1 Introduction
Environmental enrichment (EE) has been shown to produce beneficial and therapeutic effects in several preclinical models of central nervous system disorders. Due to a combination of social, cognitive, and sensorimotor stimulations, EE leads to a variety of positive effects, ranging from cellular and molecular (e.g., neurogenesis, changes in the expression of genes and receptors subunits, neurotransmitters and BDNF levels) to cognitive and behavioral changes (e.g., enhanced learning and memory performance, altered emotional state), in both health and disease models (Falkenberg et al. , 1992; Kempermann et al. , 1997; Moser et al. , 1997; Chapillon et al. , 1999; Young et al. , 1999; Rampon et al. , 2000a; Rampon et al. , 2000b; van Praag et al. , 2000; Roy et al. , 2001; Tang et al. , 2001; Lee et al. , 2003; Benaroya-Milshtein et al. , 2004; Leggio et al. , 2005).
EE-induced neuroplasticity is also involved in the protective and curative effects of addiction disorders, with experimental evidence suggesting stress-related mechanisms as possible targets of the anti-addictive effect of EE (Solinas et al. , 2010; Croftonet al. , 2015). However, given the configurational complexity of environmental stimulation, the underlying mechanisms still need further investigation.
EE exposure duration and components (i.e., social, sensorimotor, cognitive) seems a critical parameter for its effects. Indeed, although chronic and acute exposure to a complex EE (with social, cognitive, and sensory-motor components) reduces drug/sucrose-taking and -seeking behaviors (Grimm et al. , 2008; Solinas et al. , 2008; Grimmet al. , 2013; Grimm et al. , 2016; Margetts-Smith et al. , 2021), we however recently demonstrated that a brief EE exposure in rats (22 hours, without motor and social components) potentiates conditioned context (Cx)-induced sucrose-seeking (a phenomenon calledrenewal ) and Cx-memory reconsolidation after reactivation (Pintori et al. , 2022a).

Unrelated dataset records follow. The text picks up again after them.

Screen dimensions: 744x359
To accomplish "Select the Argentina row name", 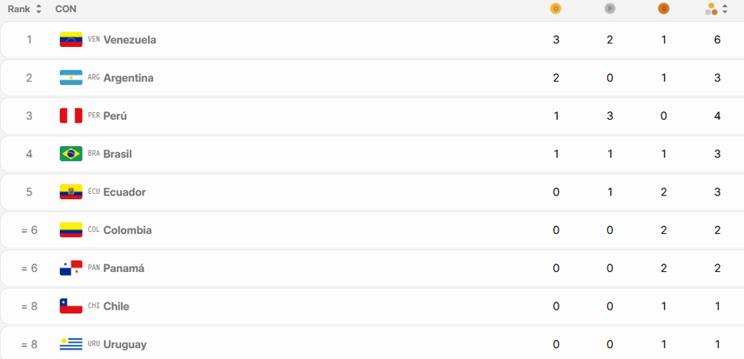I will [x=128, y=78].
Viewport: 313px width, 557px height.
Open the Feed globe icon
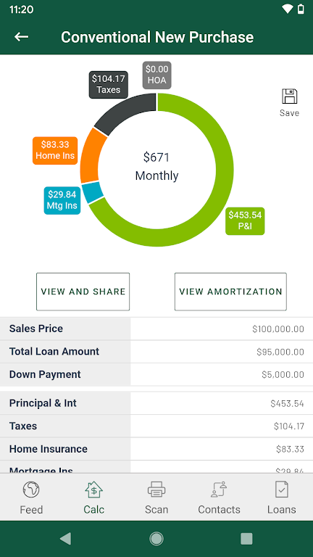tap(31, 490)
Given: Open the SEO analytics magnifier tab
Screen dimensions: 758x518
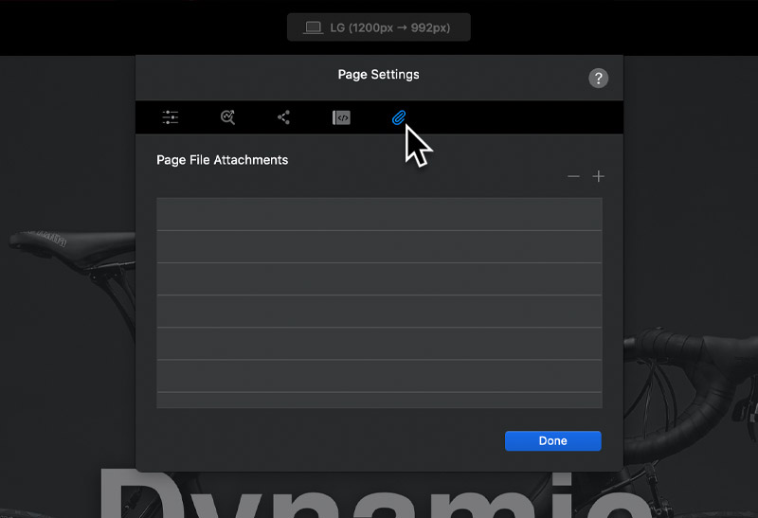Looking at the screenshot, I should pyautogui.click(x=227, y=117).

Thus, the wide variety and complexity of EE features (e.g., length of exposure, location, type of stimulation, and many others) limited the translation into clinical practice so far. Therefore, understanding the mechanisms underlying acute brief EE manipulation could be useful to develop new and innovative configurations of EE - with translational value and feasibility - to improve existing therapeutic approaches against addiction and addiction-related CNS disorders.
Based on data about EE-induced enhancement of memory and learning abilities [13,26, 87], we suggested that this brief EE exposure may act as a proactive interference agent , influencing subsequent memory processes (i.e., renewal, Cx-memory reactivation/reconsolidation) (Pintori et al. , 2022a). From a neurobiological point of view, this proactive action might potentially act as a metaplastic effect (defined as “the plasticity of synaptic plasticity” (Abraham & Bear, 1996)), as recently suggested by electrophysiological evidence (Eckert & Abraham, 2013; Schmidt et al. , 2013; Chiamuleraet al. , 2020). Importantly, the ability of EE to affect long-term potentiation (LTP) and long-term depression (LTD) seems related to alterations of glutamatergic signaling particularly at the level of NMDA and AMPA receptors (Duffy et al. , 2001; Foster & Dumas, 2001; Liet al. , 2006; Thomas et al. , 2008; Eckert et al. , 2010).
In the present paper, we aim to investigate whether brief EE exposure influences the homeostasis of the glutamate synapse that could be correlated to the behavioral effects previously reported (Pintoriet al. , 2022a). To this end, adult male Sprague-Dawley rats were exposed to EE for 22h, and two hours after the end of EE exposure we analyzed the expression of glutamate determinants such as: vesicular glutamate transporter (vGluT1), which participates in the regulation of presynaptic glutamate release and glial glutamate transporter (GLT-1), which is responsible for glutamate reuptake, together with the expression of the main subunits of NMDA (GluN1, GluN2A, GluN2B) and AMPA (GluA1 and GluA2) receptors and their related scaffolding protein SAP102 (synapse-associated protein 102), SAP97 (synapse-associated protein 97) and GRIP (glutamate receptor interacting protein). Further, we set out to explore the potential structural effects of brief EE exposure by measuring the expression levels of the integral protein of the glutamate synapse post-synaptic density protein 95 (PSD95) and the cytoskeletal protein activity-regulated cytoskeleton-associated protein (Arc/Arg3.1). These analyses were performed in the medial prefrontal cortex (mPFC), nucleus accumbens (NAc), and hippocampus (Hipp), both in the whole homogenate, which provides information essentially about translational changes, as well as in the post-synaptic density (PSD), which, instead, informs primarily about the synaptic localization and composition of critical determinants of the glutamatergic synapse.